In India, the story is similar:

“The situation is quite bad, exceptionally bad, and very serious for farmers,”  said scientist Kirpal Singh Aulakh, former head of Punjab Agricultural University in Ludhiana.

The Geo-Political Landscape for Change

(What follows is a summary of Bill McKibben’s Rolling Stone article.)

The weak consensus of the Rio+20 Global Summit was to maintain a temperature increase of 2 degrees (Celsius) or less.  Scientists believe this increase will cause a host of problems, but not be an existential threat to humanity and our way of life.  We have already seen a 0.8 degree increase, with associated problems (ice melt, droughts, oceans 30% more acidic). So some question whether even 2 degrees is permissible.  But no binding actions were taken to commit the largest emitters (China just surpassed the US) to any definite course of reduction.

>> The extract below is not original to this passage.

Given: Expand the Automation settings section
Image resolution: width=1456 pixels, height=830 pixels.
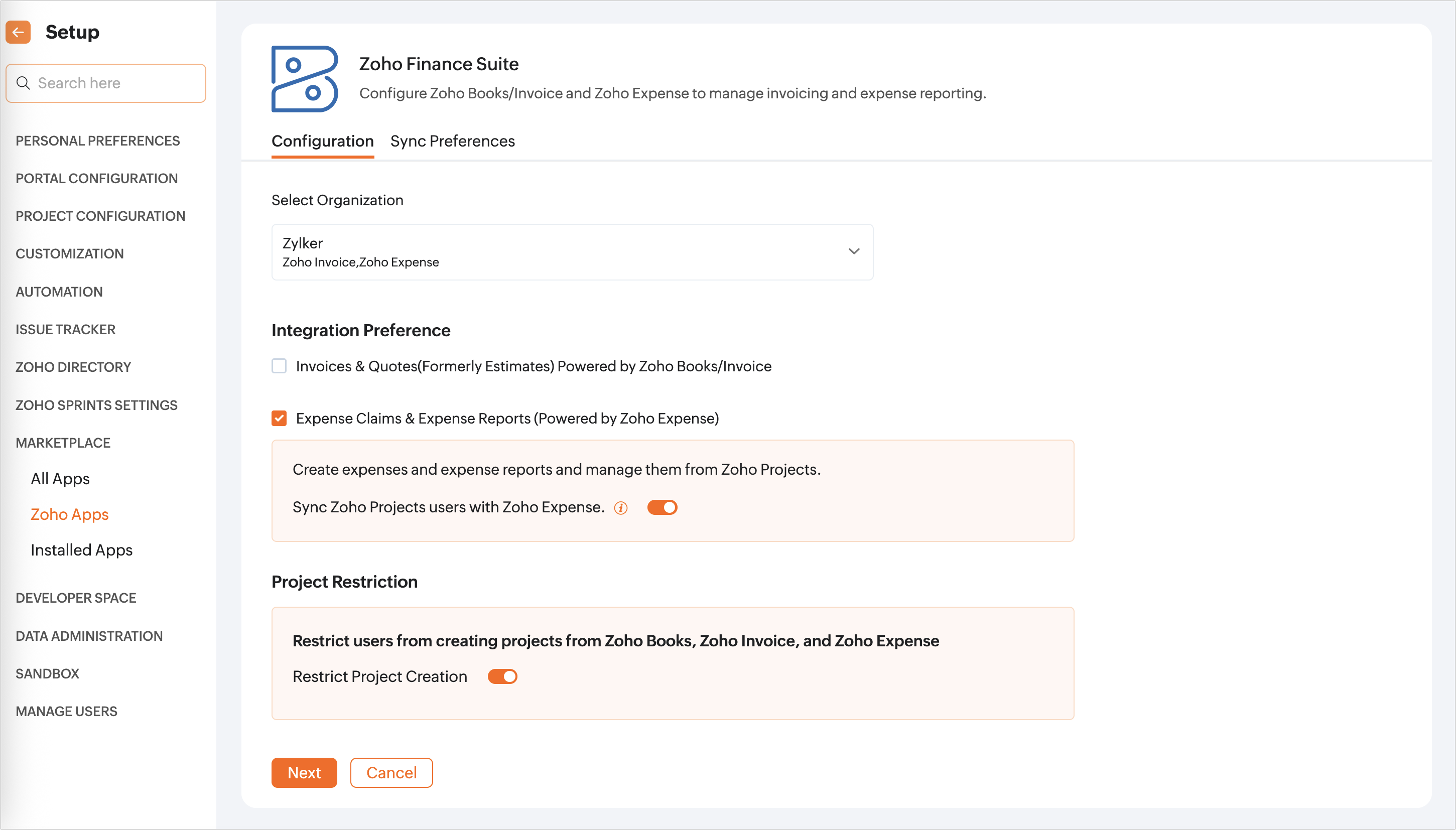Looking at the screenshot, I should (59, 292).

Scientists have further estimated the amount of CO2 that could be released while still remaining within the 2 degree limit:  565 Gigatons by 2050.  According to the research cited in the article, on our current path, that level will be reached in about 16 years (adding 32 Gigatons per year, growing 3%).

Big Carbon (Big Energy)

The greatest source of the CO2 emissions is the burning of fossil fuels for energy (coal, oil, and natural gas).  The biggest energy companies (and, in countries where the state controls petroleum reserves, the states themselves) are sitting on known reserves that will exceed the 565 Gigaton limit 5 times over.  Yet in their quest for more energy (and to increase the $1 Trillion in profits captured since 2000), exploration for new deposits of carbon-based fuel continues unabated.  Indeed, with the easiest “finds” already exploited, the new sources (like tar sands or shale) require much more energy to extract, thereby increasing the effective emissions (and cost) of the “useful” energy.

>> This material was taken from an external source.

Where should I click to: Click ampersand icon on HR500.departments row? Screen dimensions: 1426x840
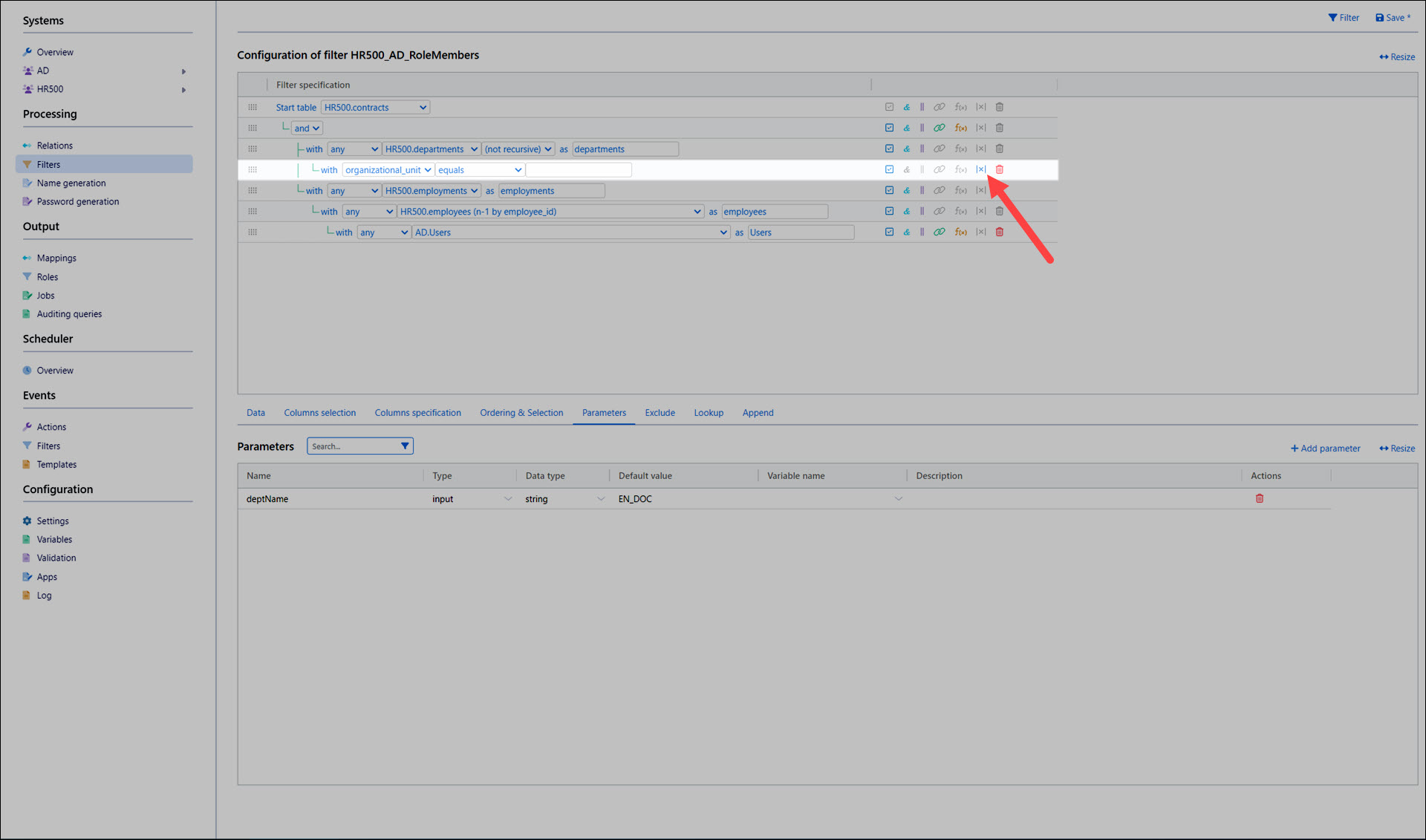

So, while humanity ponders our existence, (or gets distracted by the latest celebrity gossip), the oil companies will also be pondering their existence, recognizing that if we (as a human race) were to enforce the 565 Gigaton limit, nearly 80% of the existing known reserves, plus whatever additional finds are made, could not be burned, rendering it essentially worthless.  Since the companies’ market value is derived from these assets and future earnings stream, any such limit would savage the value of the industry, possibly driving some of them out of existence.

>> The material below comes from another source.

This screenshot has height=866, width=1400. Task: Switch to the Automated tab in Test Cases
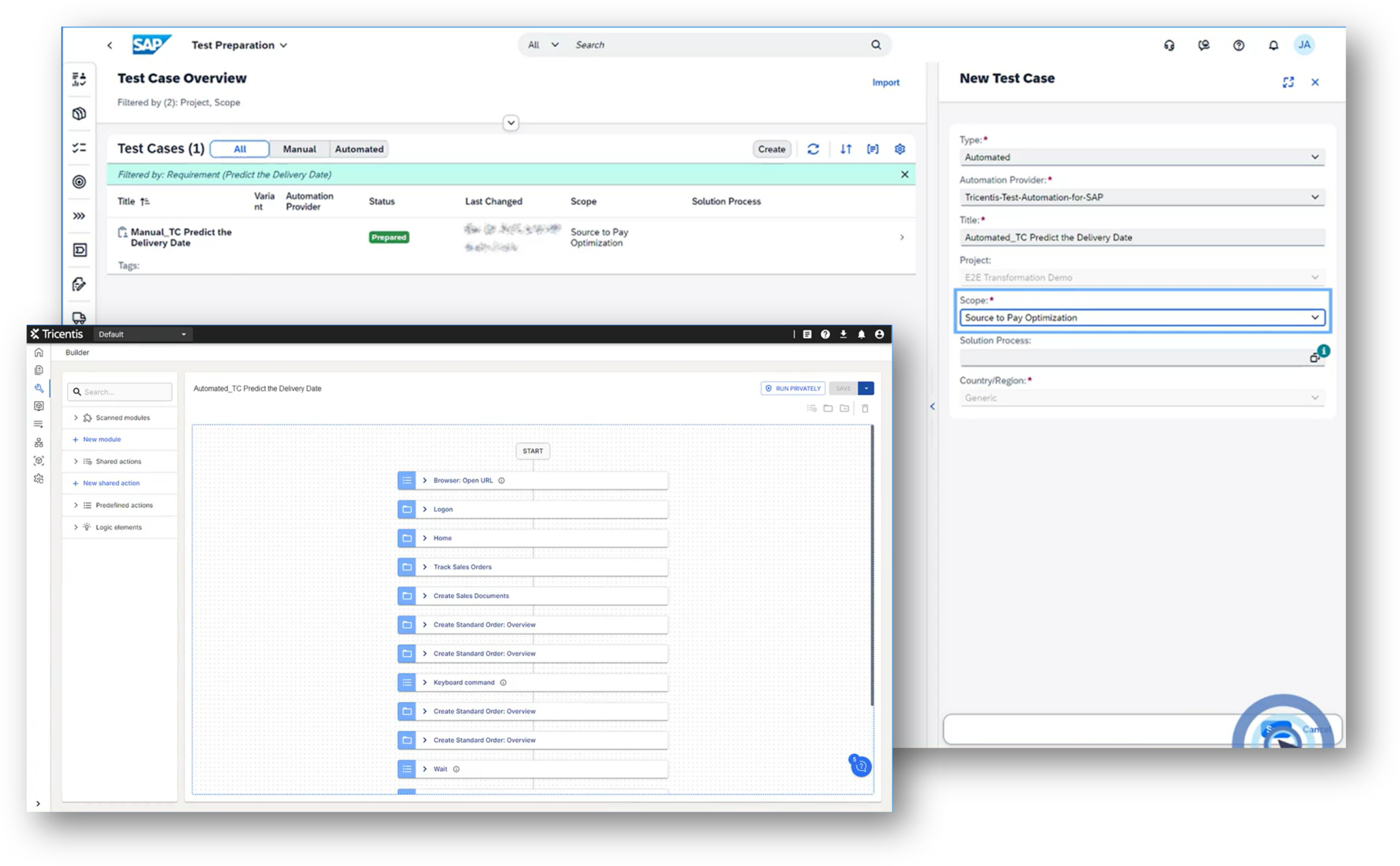tap(359, 149)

If it’s a race to see who can organize faster to protect their interests to avoid being driven out of existence, all the signs so far point to the oil companies winning.

Postscript:  The Silver Lining?

A friend shared Matthew Ridley’s The Rational Optimist a couple years ago–the central thesis is that our inventive capability is providing for huge gains, and things that look grim today will be solved by technology or discoveries in the future.  Linear extrapolation misses the “disruptive game-changers.”  He argues that given a choice between a dollar of mitigation effort today and one (inflation adjusted) a hundred years from now, we should delay, and pay later, because our wealth and standard of living will have increased so much from discoveries between now and then.

I found his argument partially persuasive, but am still troubled:

  1. These environmental changes are happening faster than forecasted, and the effects seem to be more extreme than forecasted.
  2. Inventions not only impact our ability to make a positive difference; they also increase our capability to make a negative difference.  We’re more capable of making large-scale changes to our environment.  Yes, that may bail us out, but we also may miss a fatal flaw in our plan.
  3. The Big Carbon companies seem to be sticking their heads in the (oil) sands.  McKibben cites the lack of investment, even the shuttering of the alternative energy projects undertaken by the reigning corporate leaders.

So, yes, let’s be looking at inventions that might enable us to capture and sequester carbon.  Let’s look at alternative energies.  But let’s agree that our course of charging ahead, ignoring the warning signs and continuing “business as usual” is a foolhardy recipe for disaster.